Zhang Yixuan, Wang Heming, Wang DeLiang
Department of Computer Science and Engineering, Ohio State University, Columbus, OH 43210 USA.
Department of Computer Science and Engineering and the Center for Cognitive and Brain Sciences, Ohio State University, Columbus, OH 43210 USA.
IEEE/ACM Trans Audio Speech Lang Process. 2023;31:3760-3770. doi: 10.1109/TASLP.2023.3313427. Epub 2023 Sep 13.
As a fundamental problem in speech processing, pitch tracking has been studied for decades. While strong performance has been achieved on clean speech, pitch tracking in noisy speech is still challenging. Severe non-stationary noises not only corrupt the harmonic structure in voiced intervals but also make it difficult to determine the existence of voiced speech. Given the importance of voicing detection for pitch tracking, this study proposes a neural cascade architecture that jointly performs pitch estimation and voicing detection. The cascade architecture optimizes a speech enhancement module and a pitch tracking module, and is trained in a speaker-independent and noise-independent way. It is observed that incorporating the enhancement module improves both pitch estimation and voicing detection accuracy, especially in low signal-to-noise ratio (SNR) conditions. In addition, compared with frameworks that combine corresponding single-task models, the proposed multi-task framework achieves better performance and is more efficient. Experimental results show that the proposed method is robust to different noise conditions and substantially outperforms other competitive pitch tracking methods.

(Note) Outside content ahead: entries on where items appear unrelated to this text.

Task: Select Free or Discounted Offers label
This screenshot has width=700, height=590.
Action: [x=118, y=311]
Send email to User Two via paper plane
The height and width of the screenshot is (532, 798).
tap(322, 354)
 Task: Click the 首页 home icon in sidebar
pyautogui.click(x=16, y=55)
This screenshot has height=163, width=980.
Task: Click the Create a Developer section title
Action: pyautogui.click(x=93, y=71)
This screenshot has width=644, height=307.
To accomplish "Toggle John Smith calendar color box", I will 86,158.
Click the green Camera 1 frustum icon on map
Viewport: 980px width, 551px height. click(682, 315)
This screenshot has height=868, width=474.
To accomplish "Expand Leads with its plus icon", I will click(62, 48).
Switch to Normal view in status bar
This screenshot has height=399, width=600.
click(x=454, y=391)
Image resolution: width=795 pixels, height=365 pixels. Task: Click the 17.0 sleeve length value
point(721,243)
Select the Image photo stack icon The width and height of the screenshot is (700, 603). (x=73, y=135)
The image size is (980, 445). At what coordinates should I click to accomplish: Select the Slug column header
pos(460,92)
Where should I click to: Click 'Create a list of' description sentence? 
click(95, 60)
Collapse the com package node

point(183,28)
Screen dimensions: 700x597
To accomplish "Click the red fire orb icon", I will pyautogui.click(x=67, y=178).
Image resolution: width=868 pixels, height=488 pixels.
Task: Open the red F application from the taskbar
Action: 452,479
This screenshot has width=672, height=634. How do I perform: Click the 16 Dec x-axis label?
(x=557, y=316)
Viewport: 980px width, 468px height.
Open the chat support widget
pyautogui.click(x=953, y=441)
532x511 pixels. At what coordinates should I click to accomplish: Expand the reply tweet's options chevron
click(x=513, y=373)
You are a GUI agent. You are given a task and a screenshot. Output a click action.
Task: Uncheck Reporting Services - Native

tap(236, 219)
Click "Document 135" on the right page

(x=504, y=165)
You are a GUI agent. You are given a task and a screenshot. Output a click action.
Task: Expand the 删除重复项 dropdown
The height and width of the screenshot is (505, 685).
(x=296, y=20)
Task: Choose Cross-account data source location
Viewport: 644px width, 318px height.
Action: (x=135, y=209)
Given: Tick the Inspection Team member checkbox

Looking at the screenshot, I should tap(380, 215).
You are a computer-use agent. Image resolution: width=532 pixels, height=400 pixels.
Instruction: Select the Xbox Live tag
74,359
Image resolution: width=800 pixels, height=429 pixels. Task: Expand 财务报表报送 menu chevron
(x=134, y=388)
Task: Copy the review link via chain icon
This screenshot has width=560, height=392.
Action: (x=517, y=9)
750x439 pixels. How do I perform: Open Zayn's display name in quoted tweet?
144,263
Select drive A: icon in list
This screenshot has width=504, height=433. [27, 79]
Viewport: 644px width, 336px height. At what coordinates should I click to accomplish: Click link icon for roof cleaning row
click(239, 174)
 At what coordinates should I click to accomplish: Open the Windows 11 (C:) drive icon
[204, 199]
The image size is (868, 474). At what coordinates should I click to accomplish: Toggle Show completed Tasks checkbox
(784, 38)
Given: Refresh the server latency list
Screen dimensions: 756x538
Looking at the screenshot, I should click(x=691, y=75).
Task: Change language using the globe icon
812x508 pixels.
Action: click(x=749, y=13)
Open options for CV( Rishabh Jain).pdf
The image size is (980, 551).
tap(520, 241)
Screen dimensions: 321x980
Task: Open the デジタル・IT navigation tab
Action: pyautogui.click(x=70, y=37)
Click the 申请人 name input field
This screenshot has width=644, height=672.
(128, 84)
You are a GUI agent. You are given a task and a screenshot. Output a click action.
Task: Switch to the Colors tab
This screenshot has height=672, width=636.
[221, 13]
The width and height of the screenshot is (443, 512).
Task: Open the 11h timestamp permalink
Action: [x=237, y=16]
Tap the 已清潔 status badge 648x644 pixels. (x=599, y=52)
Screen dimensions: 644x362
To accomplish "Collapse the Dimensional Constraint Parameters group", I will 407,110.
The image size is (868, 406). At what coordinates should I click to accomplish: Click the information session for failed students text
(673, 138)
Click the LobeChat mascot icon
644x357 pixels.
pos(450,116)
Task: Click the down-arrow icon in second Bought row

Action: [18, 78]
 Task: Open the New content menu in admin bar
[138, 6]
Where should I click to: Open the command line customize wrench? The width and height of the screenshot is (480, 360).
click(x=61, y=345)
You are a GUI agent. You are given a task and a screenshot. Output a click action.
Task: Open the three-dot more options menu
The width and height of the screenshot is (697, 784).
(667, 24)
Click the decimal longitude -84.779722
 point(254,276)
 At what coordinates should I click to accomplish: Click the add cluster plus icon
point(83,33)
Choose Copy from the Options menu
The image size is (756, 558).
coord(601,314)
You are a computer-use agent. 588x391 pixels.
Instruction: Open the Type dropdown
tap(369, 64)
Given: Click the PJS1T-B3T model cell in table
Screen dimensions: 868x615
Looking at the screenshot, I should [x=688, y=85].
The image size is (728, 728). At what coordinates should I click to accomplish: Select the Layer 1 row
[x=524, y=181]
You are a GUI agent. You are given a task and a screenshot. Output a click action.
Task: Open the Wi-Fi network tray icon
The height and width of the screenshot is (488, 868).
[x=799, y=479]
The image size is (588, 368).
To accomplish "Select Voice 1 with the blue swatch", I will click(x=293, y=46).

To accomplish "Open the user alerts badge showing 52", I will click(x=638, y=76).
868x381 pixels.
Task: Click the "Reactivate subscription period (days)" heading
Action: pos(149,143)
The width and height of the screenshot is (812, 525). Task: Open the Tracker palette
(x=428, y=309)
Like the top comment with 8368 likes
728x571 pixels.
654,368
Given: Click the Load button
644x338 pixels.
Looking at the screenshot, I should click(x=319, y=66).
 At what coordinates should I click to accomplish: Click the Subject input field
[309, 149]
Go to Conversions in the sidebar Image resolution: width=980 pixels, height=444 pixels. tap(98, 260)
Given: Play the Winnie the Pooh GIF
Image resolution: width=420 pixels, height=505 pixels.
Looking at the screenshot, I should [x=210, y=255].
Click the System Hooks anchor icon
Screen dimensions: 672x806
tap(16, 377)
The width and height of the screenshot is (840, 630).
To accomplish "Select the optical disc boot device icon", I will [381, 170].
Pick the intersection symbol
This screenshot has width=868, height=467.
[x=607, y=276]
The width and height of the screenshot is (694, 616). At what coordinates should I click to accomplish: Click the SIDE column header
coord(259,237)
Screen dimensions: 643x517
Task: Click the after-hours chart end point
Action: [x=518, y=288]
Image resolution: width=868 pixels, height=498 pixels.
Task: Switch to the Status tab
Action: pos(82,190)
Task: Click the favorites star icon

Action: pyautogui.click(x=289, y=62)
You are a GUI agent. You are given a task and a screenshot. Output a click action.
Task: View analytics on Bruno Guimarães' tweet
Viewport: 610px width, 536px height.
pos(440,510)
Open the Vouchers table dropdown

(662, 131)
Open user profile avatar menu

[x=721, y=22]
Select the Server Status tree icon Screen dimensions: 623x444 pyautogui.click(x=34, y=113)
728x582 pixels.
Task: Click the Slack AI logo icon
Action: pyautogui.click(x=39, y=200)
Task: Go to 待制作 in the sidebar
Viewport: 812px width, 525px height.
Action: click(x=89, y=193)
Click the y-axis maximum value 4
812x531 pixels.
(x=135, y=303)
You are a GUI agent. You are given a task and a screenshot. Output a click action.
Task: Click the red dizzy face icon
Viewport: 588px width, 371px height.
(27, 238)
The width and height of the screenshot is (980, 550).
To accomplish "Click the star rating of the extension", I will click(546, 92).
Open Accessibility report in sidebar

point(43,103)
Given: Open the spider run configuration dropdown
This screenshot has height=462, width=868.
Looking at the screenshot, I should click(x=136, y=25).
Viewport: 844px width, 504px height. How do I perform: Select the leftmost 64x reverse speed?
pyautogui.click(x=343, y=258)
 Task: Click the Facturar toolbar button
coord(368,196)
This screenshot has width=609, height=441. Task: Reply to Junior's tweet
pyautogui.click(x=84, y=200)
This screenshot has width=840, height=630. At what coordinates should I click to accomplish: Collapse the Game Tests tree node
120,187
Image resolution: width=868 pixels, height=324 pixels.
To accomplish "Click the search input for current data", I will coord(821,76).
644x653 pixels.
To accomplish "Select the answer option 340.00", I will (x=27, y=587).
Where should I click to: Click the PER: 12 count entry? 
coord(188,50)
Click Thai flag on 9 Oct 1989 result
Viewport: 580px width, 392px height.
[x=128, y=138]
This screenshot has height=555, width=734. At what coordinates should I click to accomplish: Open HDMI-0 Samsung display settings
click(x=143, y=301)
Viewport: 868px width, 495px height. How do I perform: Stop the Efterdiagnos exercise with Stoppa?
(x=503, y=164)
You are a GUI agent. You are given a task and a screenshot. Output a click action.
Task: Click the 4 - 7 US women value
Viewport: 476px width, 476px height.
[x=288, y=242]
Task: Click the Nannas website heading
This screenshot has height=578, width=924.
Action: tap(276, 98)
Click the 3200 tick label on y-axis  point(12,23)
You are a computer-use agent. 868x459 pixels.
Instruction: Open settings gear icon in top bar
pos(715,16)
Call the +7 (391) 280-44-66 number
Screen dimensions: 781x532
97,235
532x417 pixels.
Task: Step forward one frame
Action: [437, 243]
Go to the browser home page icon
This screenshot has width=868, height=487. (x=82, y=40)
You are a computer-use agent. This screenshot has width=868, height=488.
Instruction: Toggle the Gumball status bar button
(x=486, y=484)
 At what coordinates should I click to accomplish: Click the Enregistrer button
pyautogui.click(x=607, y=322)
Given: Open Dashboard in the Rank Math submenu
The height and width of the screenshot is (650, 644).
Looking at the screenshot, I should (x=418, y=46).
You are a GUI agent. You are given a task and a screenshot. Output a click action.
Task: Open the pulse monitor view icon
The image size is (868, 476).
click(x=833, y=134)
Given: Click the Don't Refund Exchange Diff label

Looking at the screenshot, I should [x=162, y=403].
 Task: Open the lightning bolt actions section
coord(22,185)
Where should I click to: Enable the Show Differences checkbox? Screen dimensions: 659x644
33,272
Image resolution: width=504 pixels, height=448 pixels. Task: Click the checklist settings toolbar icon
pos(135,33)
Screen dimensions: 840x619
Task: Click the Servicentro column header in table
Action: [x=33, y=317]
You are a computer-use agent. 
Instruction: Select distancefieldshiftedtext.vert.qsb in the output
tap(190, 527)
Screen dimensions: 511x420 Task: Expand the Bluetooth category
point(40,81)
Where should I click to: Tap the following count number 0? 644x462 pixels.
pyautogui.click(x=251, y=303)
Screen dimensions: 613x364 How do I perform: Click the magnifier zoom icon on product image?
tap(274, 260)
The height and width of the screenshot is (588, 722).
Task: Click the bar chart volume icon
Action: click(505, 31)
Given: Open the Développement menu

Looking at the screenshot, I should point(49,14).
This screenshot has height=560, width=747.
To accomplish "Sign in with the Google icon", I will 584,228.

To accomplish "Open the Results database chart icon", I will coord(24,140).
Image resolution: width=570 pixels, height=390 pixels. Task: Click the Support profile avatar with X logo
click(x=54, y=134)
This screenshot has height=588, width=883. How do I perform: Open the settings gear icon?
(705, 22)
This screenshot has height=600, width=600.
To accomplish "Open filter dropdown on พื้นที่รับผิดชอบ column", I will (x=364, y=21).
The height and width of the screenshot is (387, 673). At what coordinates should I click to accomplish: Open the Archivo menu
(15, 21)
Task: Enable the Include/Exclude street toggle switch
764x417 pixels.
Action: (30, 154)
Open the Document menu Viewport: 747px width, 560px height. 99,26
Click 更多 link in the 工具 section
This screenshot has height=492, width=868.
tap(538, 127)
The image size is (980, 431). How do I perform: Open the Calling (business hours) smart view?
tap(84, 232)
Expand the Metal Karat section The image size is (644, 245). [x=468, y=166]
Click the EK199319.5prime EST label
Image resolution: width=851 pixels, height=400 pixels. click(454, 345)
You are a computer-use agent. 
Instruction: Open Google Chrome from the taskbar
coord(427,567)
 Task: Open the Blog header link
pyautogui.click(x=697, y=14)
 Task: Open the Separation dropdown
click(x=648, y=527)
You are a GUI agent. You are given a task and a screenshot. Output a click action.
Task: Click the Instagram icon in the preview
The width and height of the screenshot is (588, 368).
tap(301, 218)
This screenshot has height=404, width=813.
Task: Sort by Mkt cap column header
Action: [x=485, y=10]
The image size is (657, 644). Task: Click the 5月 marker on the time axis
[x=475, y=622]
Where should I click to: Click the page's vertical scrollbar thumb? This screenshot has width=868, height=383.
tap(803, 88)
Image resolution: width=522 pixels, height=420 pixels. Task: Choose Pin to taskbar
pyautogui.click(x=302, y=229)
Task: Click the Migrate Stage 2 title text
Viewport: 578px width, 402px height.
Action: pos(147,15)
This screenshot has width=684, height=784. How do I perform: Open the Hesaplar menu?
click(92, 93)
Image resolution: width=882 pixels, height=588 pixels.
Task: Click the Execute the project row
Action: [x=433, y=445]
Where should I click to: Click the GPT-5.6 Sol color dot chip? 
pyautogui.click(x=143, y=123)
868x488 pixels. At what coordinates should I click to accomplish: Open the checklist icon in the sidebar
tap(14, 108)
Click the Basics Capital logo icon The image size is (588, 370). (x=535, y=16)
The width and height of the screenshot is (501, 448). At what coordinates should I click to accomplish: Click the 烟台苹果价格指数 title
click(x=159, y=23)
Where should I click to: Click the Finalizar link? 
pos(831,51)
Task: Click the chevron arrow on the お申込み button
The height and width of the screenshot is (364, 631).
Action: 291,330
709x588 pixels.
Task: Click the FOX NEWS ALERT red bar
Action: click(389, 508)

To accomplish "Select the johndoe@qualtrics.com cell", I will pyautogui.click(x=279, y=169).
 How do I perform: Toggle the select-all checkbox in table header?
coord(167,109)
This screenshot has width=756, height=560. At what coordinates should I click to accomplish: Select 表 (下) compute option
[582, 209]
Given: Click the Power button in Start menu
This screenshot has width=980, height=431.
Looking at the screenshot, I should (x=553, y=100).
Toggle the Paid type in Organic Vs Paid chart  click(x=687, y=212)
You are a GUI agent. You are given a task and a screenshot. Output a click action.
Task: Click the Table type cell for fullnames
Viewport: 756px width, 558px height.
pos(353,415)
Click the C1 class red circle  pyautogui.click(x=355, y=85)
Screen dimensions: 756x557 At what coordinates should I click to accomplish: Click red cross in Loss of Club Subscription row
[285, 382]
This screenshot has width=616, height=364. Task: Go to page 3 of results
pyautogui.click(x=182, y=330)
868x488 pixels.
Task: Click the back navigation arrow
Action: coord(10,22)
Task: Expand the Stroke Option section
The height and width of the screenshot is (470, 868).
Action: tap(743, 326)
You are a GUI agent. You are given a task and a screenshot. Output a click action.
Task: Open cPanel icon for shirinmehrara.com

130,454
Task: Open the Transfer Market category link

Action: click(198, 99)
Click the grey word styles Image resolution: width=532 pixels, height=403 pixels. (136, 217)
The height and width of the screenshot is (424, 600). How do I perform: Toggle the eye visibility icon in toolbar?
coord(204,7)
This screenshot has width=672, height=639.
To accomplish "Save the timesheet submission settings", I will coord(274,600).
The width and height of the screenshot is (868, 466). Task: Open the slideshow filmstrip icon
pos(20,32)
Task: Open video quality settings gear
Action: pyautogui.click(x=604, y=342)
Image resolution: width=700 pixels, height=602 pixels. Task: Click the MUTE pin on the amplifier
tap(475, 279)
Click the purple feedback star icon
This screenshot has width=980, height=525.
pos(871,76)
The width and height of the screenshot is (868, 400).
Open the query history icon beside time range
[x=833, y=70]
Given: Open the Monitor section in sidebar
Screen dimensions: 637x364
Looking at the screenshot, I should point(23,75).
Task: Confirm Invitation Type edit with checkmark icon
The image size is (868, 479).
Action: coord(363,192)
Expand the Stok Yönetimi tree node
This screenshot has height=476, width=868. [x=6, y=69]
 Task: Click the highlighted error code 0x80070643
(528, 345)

作为语音处理中的一个基本问题,基音跟踪已经研究了几十年。虽然在纯净语音上已经取得了强大的性能,但噪声语音中的基音跟踪仍然具有挑战性。严重的非平稳噪声不仅会破坏浊音区间的谐波结构,还会使确定浊音语音的存在变得困难。鉴于浊音检测对基音跟踪的重要性,本研究提出了一种联合执行基音估计和浊音检测的神经级联架构。该级联架构优化了一个语音增强模块和一个基音跟踪模块,并以独立于说话者和噪声的方式进行训练。据观察,纳入增强模块可提高基音估计和浊音检测的准确性,尤其是在低信噪比(SNR)条件下。此外,与结合相应单任务模型的框架相比,所提出的多任务框架具有更好的性能且更高效。实验结果表明,所提出的方法对不同噪声条件具有鲁棒性,并且显著优于其他有竞争力的基音跟踪方法。